In silico vs in vitro experiment in research of the natural kinase A inhibitors

Aurora A kinase is one of the serine-threonine kinases that control mitotic and meiosis processes in cells. In the literature, its overexpression is often associated with the occurrence of various neoplastic diseases [1]. The search for compounds that can inhibit the overexpression of this protein is one of the strategies that is a field of research in the field of pharmaceutical and medical sciences [2-3]. Most reports, however, focus on synthetic compounds. As part of the project, a significant group will be compounds of natural origin, primarily capsaicin and its derivatives capsaicinoids.

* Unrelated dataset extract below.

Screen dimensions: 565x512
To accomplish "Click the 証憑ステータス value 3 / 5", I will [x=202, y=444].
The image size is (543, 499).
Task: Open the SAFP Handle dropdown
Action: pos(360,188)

Capsaicin as a compound with a potential to inhibit Aurora A kinase was selected because capsaicin supplementation had previously been shown to abolish resistance to cisplatin treatment induced by overexpression of Aurora A kinase [4]. Preliminary analyzes using molecular docking indicate that capsaicin may show just such a potential [5]. In the first stage of the project, using molecular docking to find potential Aurora A kinase inhibitors, a group of compounds (mainly of natural origin), showing structural similarities with capsaicin, will be tested. Among the compounds planned to be tested are natural and synthetic capsaicinoids (dihydrocapsaicin, homocapsaicin, nonivamide, arvanil, olvanil, capsiat), curcumin, piperine, allicin and zingerone. Molecular docking will be performed with the use of two packages - Surflex and AutoDock [6]. It will also include compounds known to be active on Aurora kinases, e.g. barasertib, alisertib, danusertib [7-8].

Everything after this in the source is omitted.